(Stored data)
┌──

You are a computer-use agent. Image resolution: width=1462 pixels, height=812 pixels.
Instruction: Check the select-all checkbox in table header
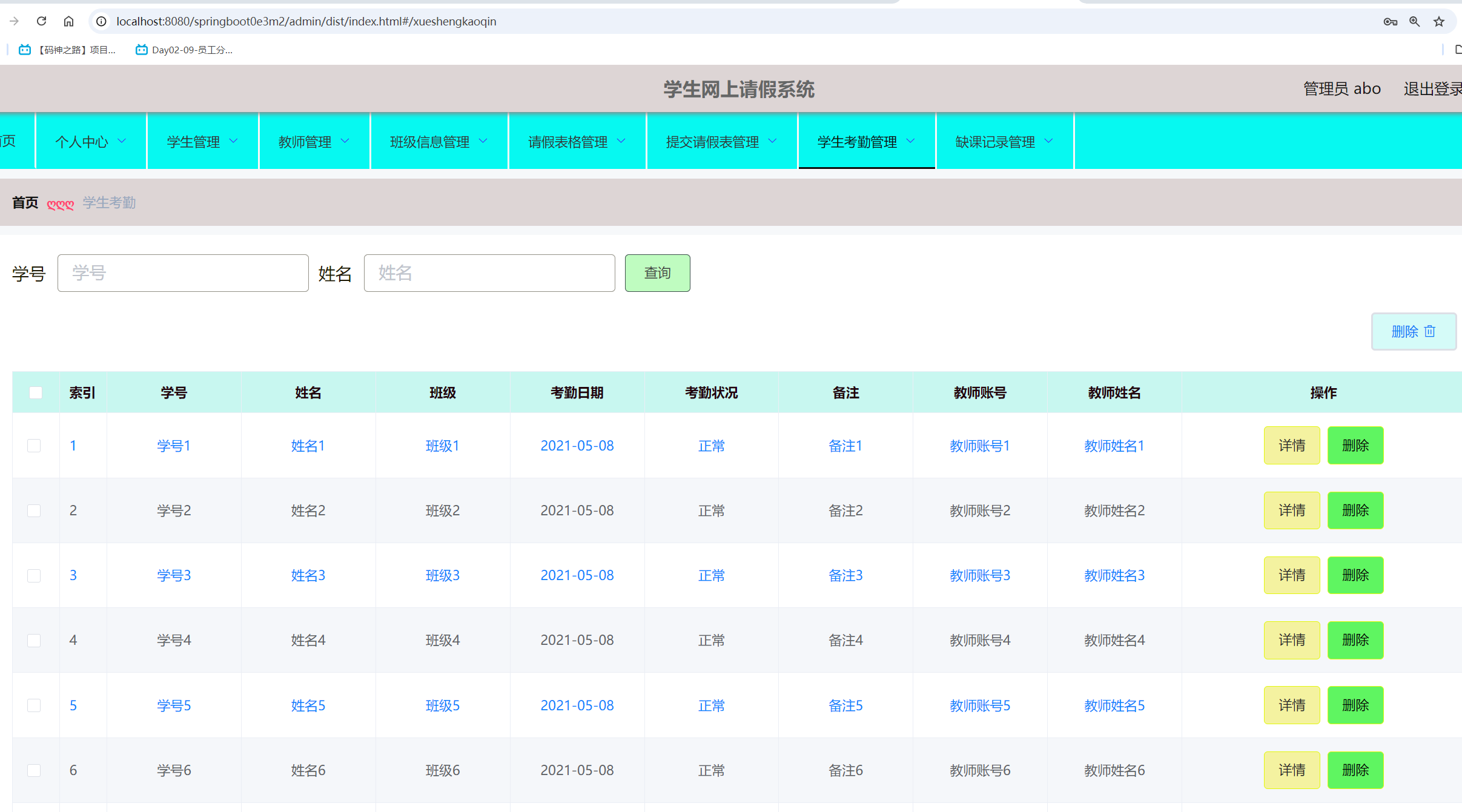[x=35, y=392]
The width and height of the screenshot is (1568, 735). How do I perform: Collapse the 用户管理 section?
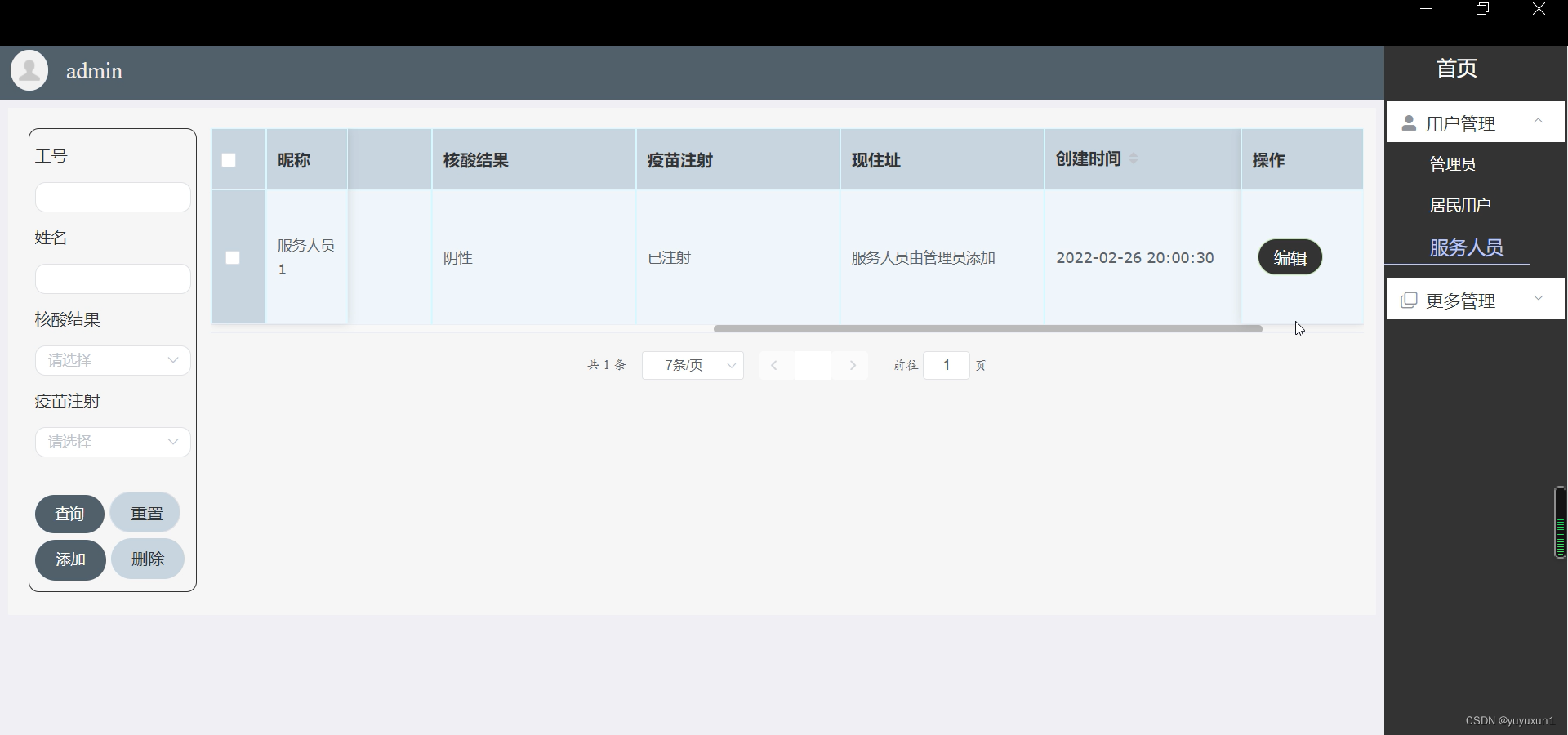(x=1539, y=121)
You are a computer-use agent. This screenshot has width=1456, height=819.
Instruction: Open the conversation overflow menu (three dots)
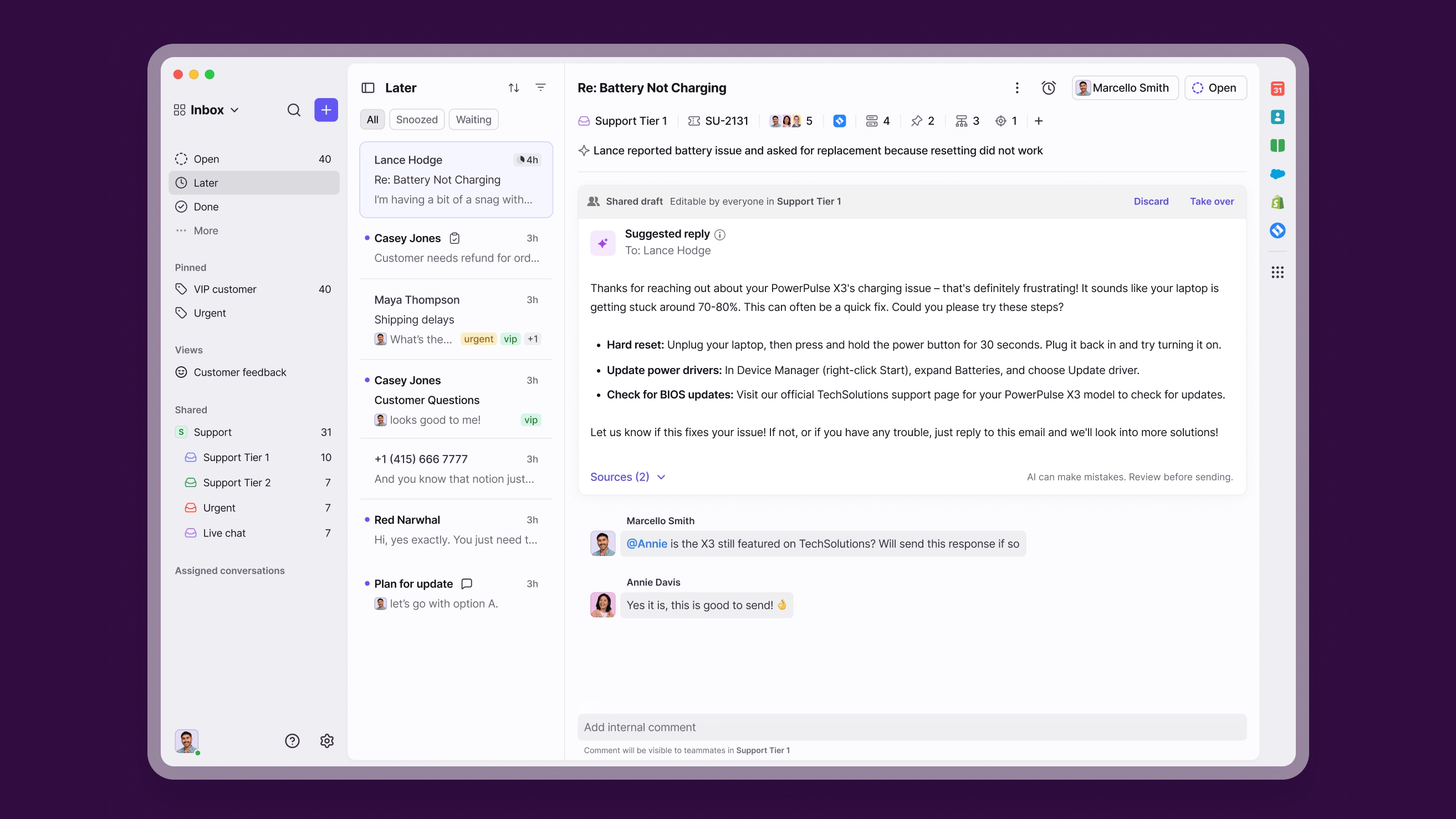(x=1017, y=88)
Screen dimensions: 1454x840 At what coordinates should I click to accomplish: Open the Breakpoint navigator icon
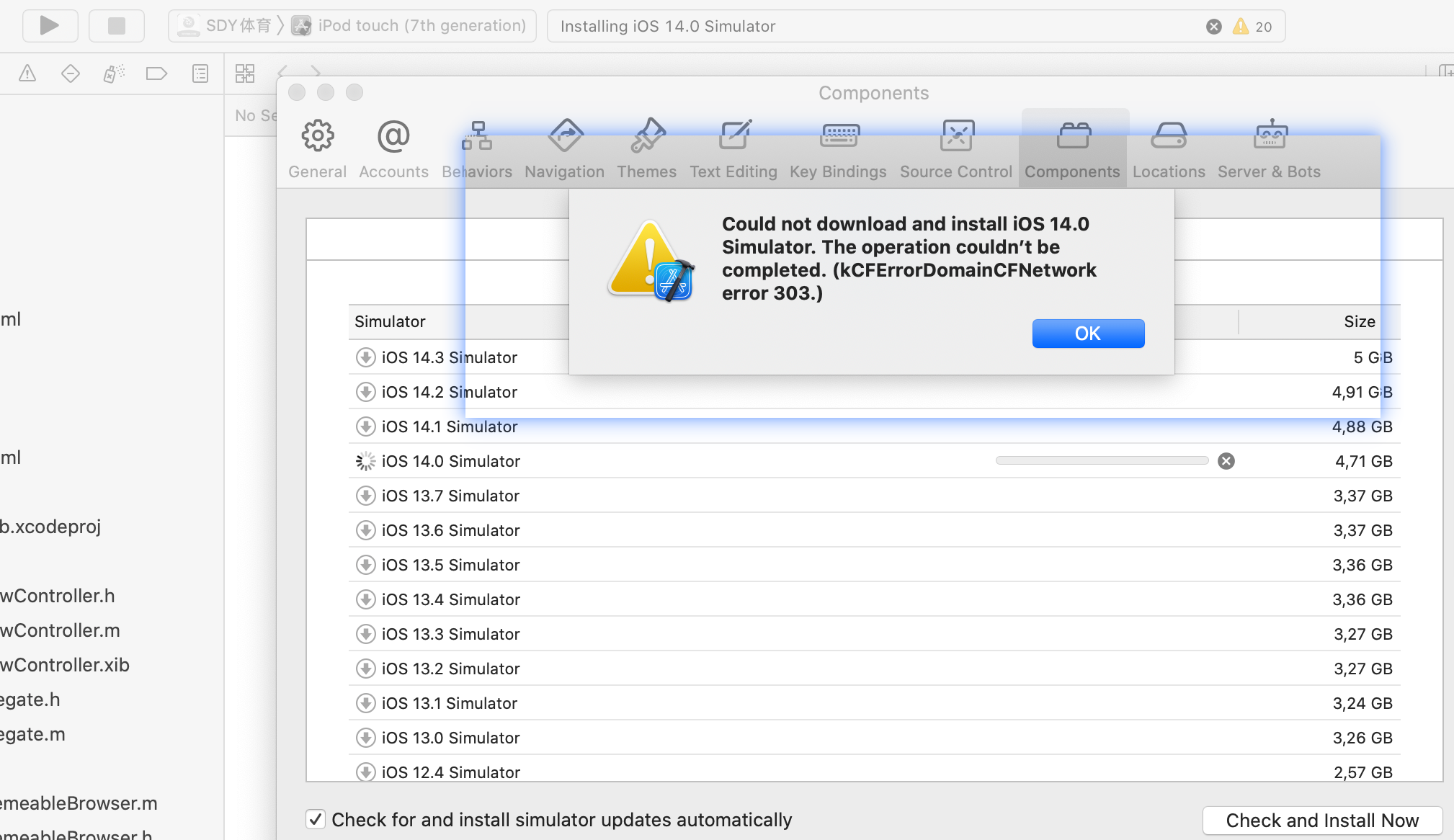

└──

Start with the first line of the records above and end with the line containing "You are a computer-use agent. This". Output those lines exactly, pictures excluded.

You are a computer-use agent. Image resolution: width=1462 pixels, height=812 pixels.
Instruction: Check the select-all checkbox in table header
[x=35, y=392]
The width and height of the screenshot is (1568, 735). How do I perform: Collapse the 用户管理 section?
(x=1539, y=121)
You are a computer-use agent. This screenshot has width=1456, height=819.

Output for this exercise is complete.